Radiation dose aspects of dual-energy CT: virtual unenhanced imaging

Another way of reducing radiation exposure is through the generation of virtual unenhanced images (VUE) using post-imaging reconstructions that are unique to DECT. As such, VUE may substitute for real unenhanced images, thus reducing image acquisition time and effective radiation dose. [12,69] For example, a coronary artery calcium (CAC) scan may be derived from a CCTA can, obviating the need for a separate non-contrast CAC-scoring CT. A point of concern is whether the amount of coronary calcium based on VUE coincides with the true CAC score as determined on true unenhanced images considering the large overlap in Hounsfield units between these two materials. Pursuant to this, several studies demonstrated the feasibility of CAC-scoring on VUE by showing a good agreement of the CAC score derived from VUE with true non-contrast CAC-score scans.[70,71] Interestingly, Yamada et al. revealed that DECT coronary angiography using VUE for calcium scoring resulted in a substantial radiation dose reduction of 20% compared to conventional CCTA with a prior separate non-contrast CAC scan,[71] while in a recently published study, an average dose reduction of 51% was seen by replacing separate CAC-score scans by VUE imaging for quantification of CAC score.[72] Although promising, the technique is still in its infancy and further validation and more sophisticated correction algorithms are warranted to avoid underestimation of CAC burden by incorrect subtraction of calcium content mimicking iodine contrast agents.

Conclusions

Recent improvements in CT hardware have fulfilled the prerequisites for the clinical application of DECT imaging. By exploiting the attenuation profile of materials when exposed to two energy spectra, DECT enables the evaluation of both coronary anatomy and myocardial perfusion in one imaging session. As such, DECT may become a hybrid tool in its own right. To date, beam-hardening artifacts are hampering the diagnostic performance of DECT MPI. However, with the continuous technical developments, sophisticated correction algorithms will be developed, facilitating its clinical application. In addition, DECT possess the potential to improve coronary plaque characterizations and differentiate more accurately between plaque components. Altogether, DECT technology has broadened the horizons of cardiac CT; however, its cardiac application is still in its infancy and substantial barriers need to be overcome before DECT is fully embraced in clinical practice.

Expert commentary

The potential to evaluate coronary anatomy and myocardial perfusion during one single scan session has advanced cardiac CT beyond the mere detection of CAD. Static CT perfusion imaging by conventional CT also enables perfusion assessment; however, DECT allows for the mapping of iodine distribution providing a semi-quantitative measure of myocardial perfusion, which arguably improves detection of subtle perfusion defects.
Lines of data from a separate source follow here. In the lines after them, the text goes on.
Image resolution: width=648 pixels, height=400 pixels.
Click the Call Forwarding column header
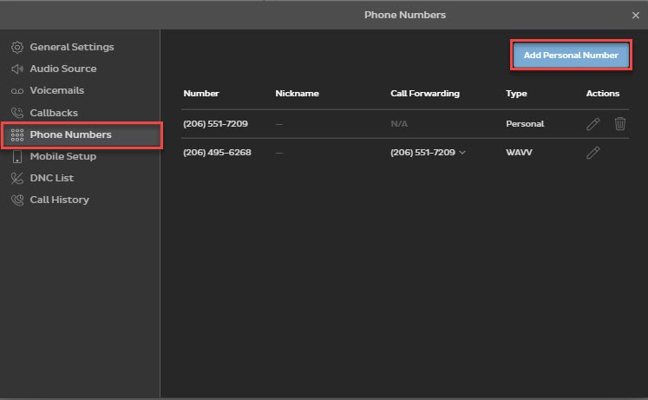click(425, 94)
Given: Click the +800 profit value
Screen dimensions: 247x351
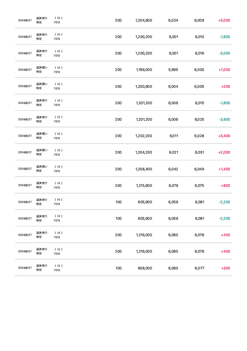Looking at the screenshot, I should pos(225,185).
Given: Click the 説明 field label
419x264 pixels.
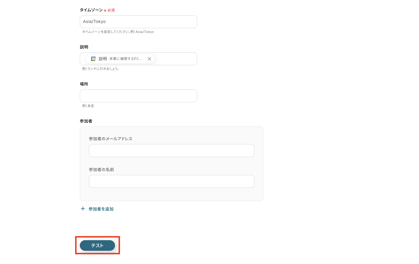Looking at the screenshot, I should [x=84, y=47].
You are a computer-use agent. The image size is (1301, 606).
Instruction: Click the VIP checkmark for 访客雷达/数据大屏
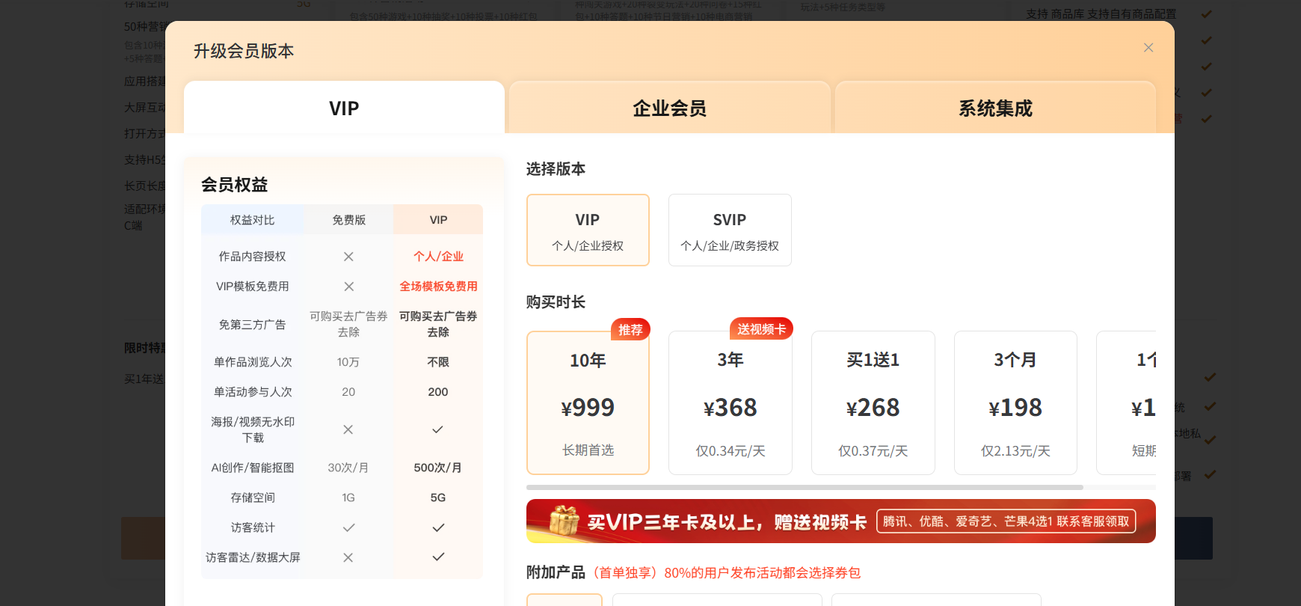438,557
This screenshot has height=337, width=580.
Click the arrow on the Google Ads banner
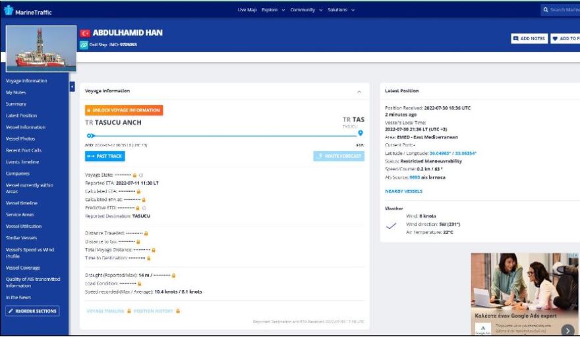pyautogui.click(x=567, y=330)
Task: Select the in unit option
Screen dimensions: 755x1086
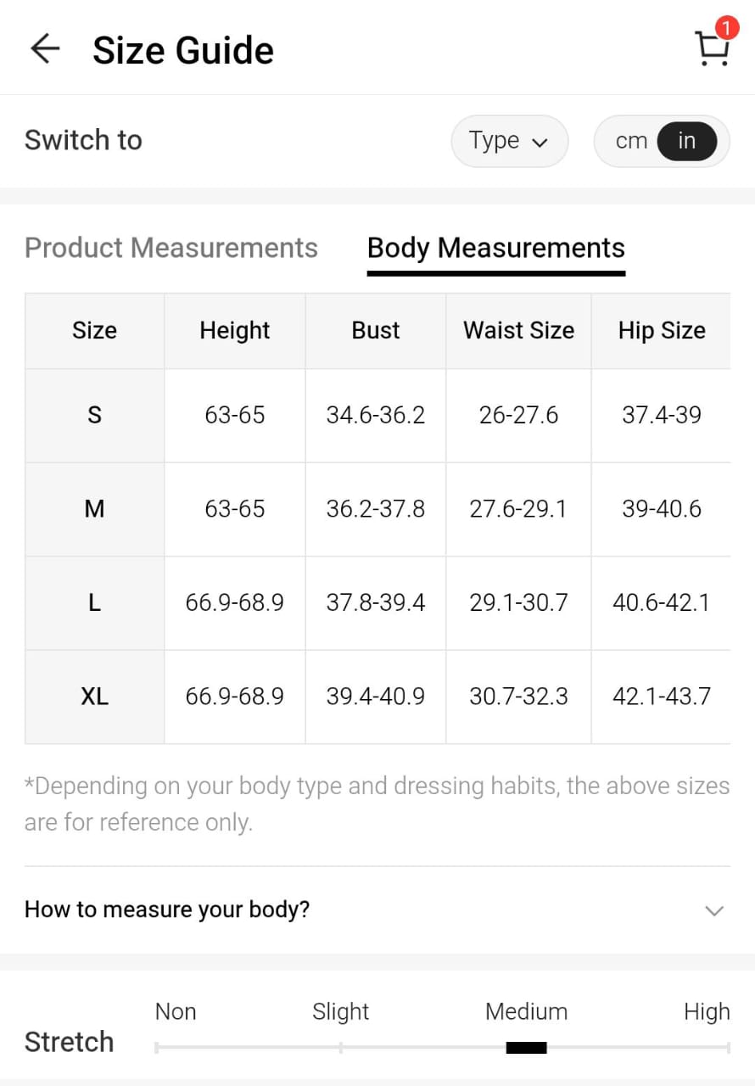Action: click(686, 141)
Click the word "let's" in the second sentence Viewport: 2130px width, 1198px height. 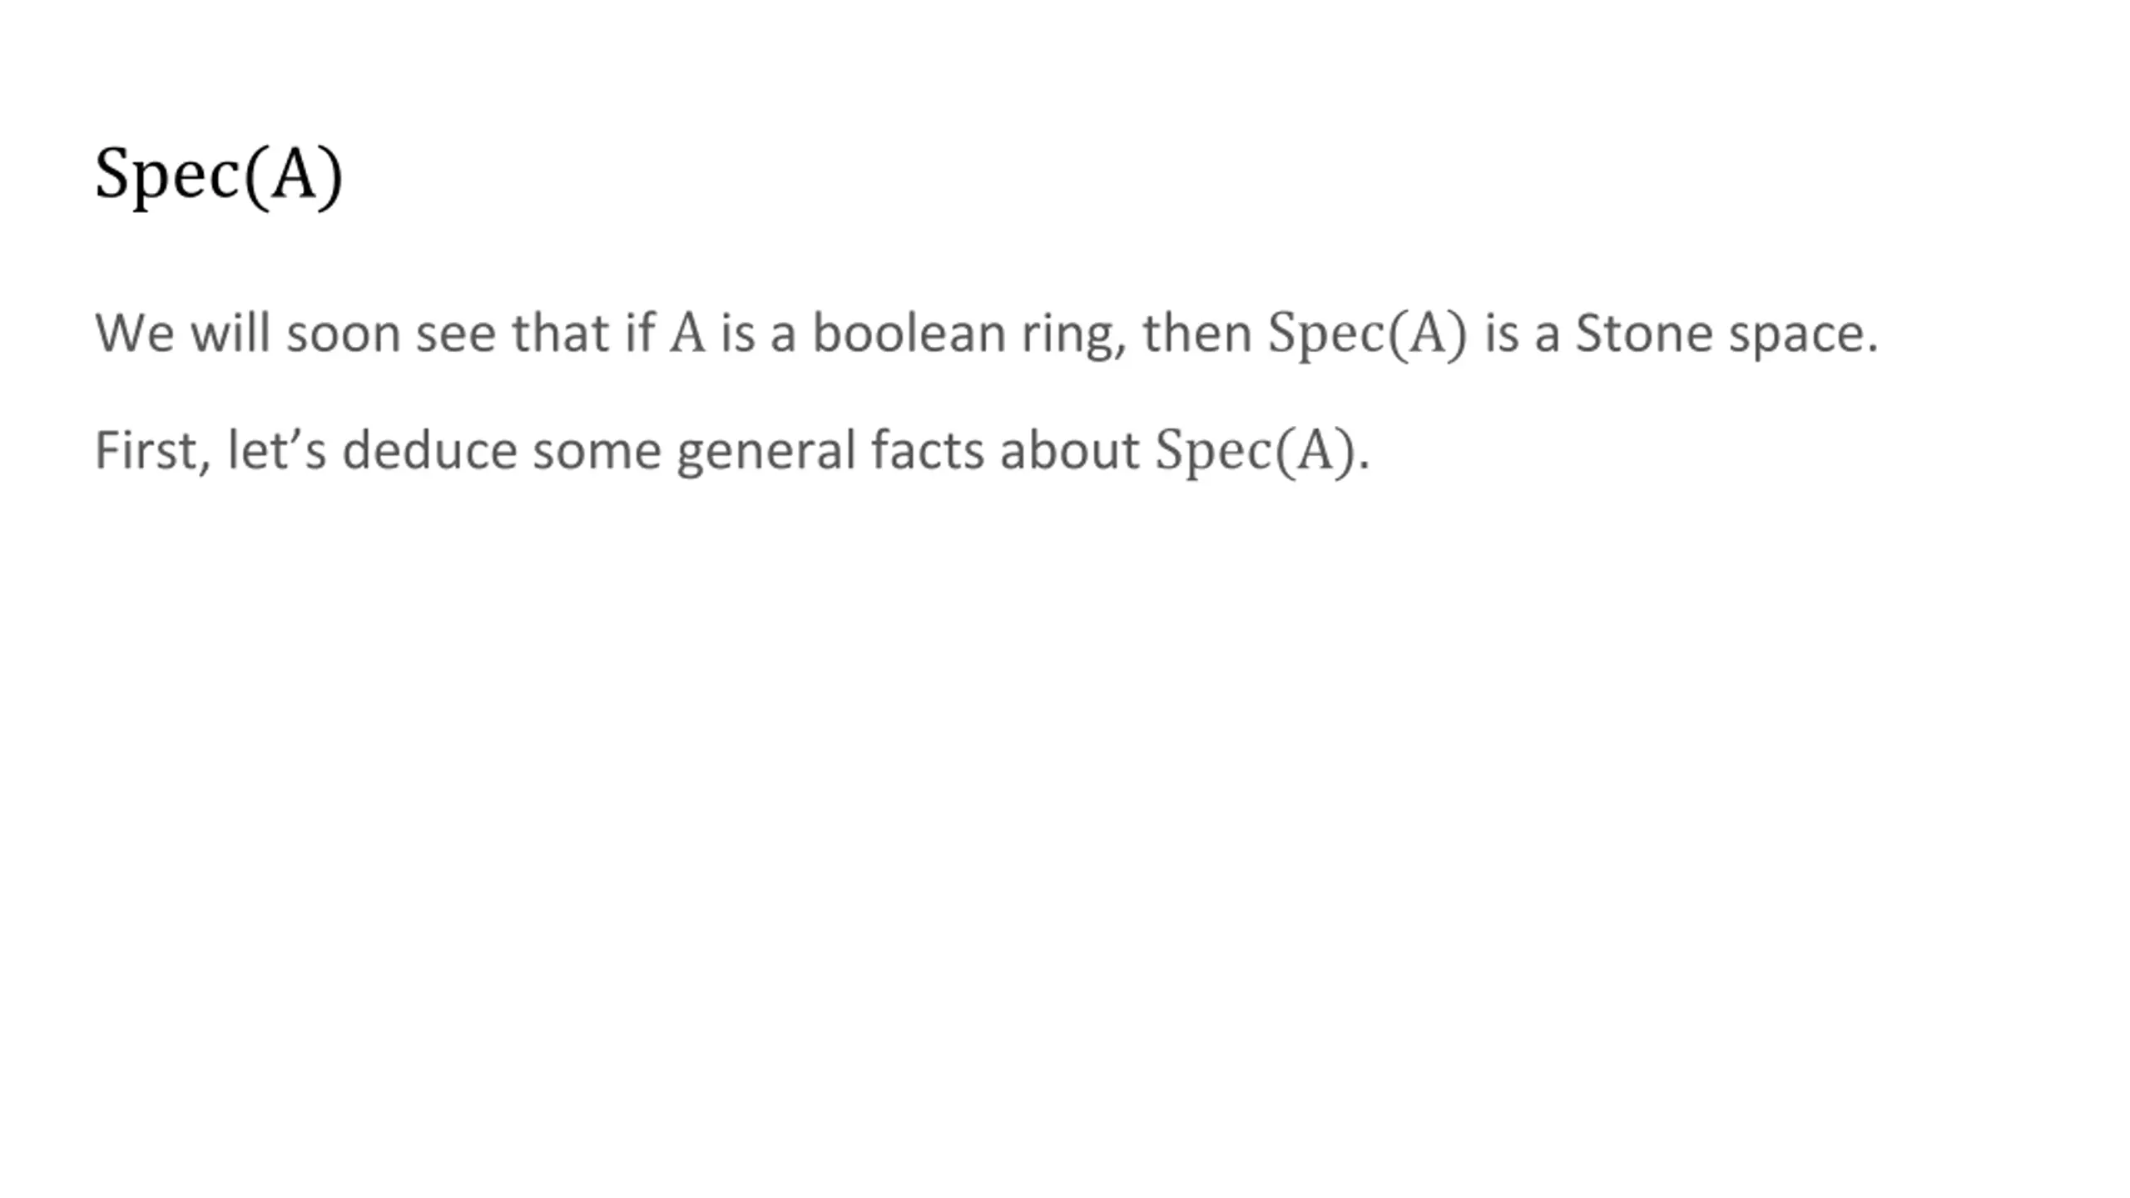point(276,450)
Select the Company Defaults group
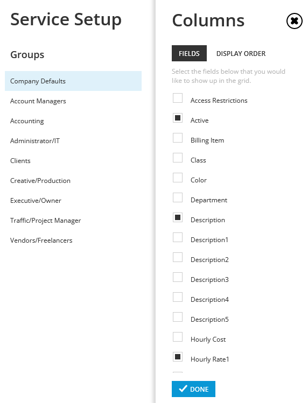Screen dimensions: 308x403 [73, 81]
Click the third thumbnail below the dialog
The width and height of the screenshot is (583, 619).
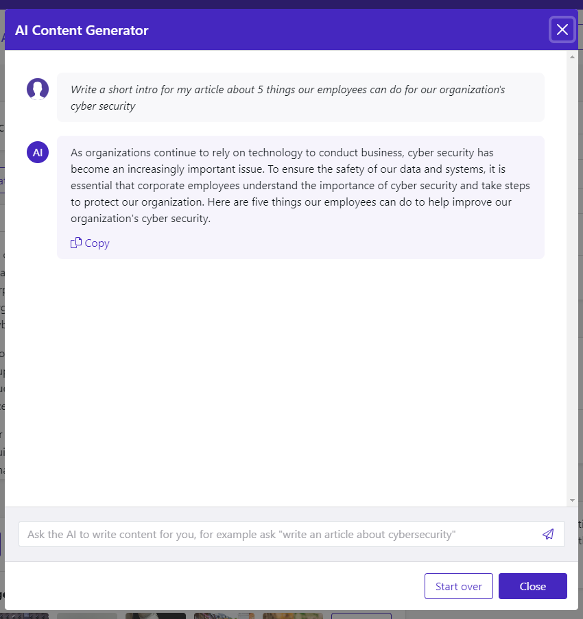pyautogui.click(x=156, y=616)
Although studies showed DECT to exhibit high accuracy for the detection of myocardial ischemia, studies using fractional flow reserve (FFR) as a reference standard are so far lacking. DECT perfusion imaging will be confined to the sideline of the clinical arena if its performance is not refereed by FFR. It is anticipated that the Dual Energy CT for Ischemia Determination Compared to “Gold Standard” Non-Invasive and Invasive Techniques (DECIDE-Gold) study will provide important evidence with regard to the accuracy of DECT MPI for the depiction of lesion-specific ischemia. Also, the characterization of coronary plaque composition by dual-energy technology appears to accurately fail to delineate necrotic core tissue. However, the full capabilities of DECT have not been exploited yet. In this regard, material basis pair images may allow for a more sophisticated lesion characterization. To date, the exact energy and/or material basis pair that optimizes plaque visualization has not been systematically evaluated. Future studies will be required to determine the exact material basis pair for plaque characterization by this emerging technology.

Five-year view

Dual-energy CT will be commonly used in clinical practice, since all modern CT devices have the ability to acquire dual-energy datasets. However, quantitative K-edge imaging, also referred to as spectral CT, will become commercially available and find clinical application. Every manufacturer has a spectral CT device in development and the clinical application of spectral CT will be a game-changer in the field of cardiology, providing an unprecedented noninvasive characterization of coronary plaque composition, resembling virtual histology. Although the use of iodinated contrast for K-edge imaging is challenging, new techniques integrating contrast injectors in the CT will overcome some of these limitations.

Key issues.

Dual-energy computed tomography (DECT) allows for the acquisition of two image datasets of the same anatomical region of interest, providing information related to the change in energy-dependent attenuation of tissues when exposed to two different photon-energy levels, hence improving tissue characterization.
DECT imaging can be achieved by at least three different methods: two x-ray source and detector pairs; rapid switching of tube potentials based on single-source CT or by switching tube potential between gantry positions; and one x-ray source operating at constant tube voltage with a double-layer detector.
DECT allows for the mapping of iodine distribution in the myocardium as a quantitative, albeit surrogate, marker for perfusion.
Myocardial perfusion imaging by DECT exhibits high diagnostic accuracy when refereed against single-photon emission computed tomography, magnetic resonance imaging and invasive coronary angiography.
Evaluation of myocardial perfusion by DECT reduced the rate of false-positive coronary computed tomography angiography scans, hence improving diagnostic accuracy.
By exploiting DECT’s ability to perform material basis decompositions, plaque visualization will arguably be improved enabling the accurate assessment of high-risk coronary plaque features.
DECT is not associated with increased radiation exposure to patients, but DECT rather facilitates further reductions in radiation dose due to its unique characteristics.

Acknowledgments

Financial & competing interests disclosure

This manuscript was funded, in part, by grants from the National Institutes of Health and the National Heart Lung and Blood Institute (R01 HL111141, R01 HL115150 and R01 HL118019), as well as from a generous gift from the Dalio Foundation. J. K. Min has served on the medical advisory boards of GE Healthcare, Arineta, Astra Zeneca and Bristol-Myers Squibb; on the Speakers Bureau of GE Healthcare; received research support from GE Healthcare, Vital Images and Phillips Healthcare; serves as a consultant to Astra Zeneca, Abbott Vascular, HeartFlow, NeoGraft Technologies, MyoKardia and CardioDx.

Footnotes

The authors have no other relevant affiliations or financial involvement with any organization or entity with a financial interest in or financial conflict with the subject matter or materials discussed in the manuscript apart from those disclosed.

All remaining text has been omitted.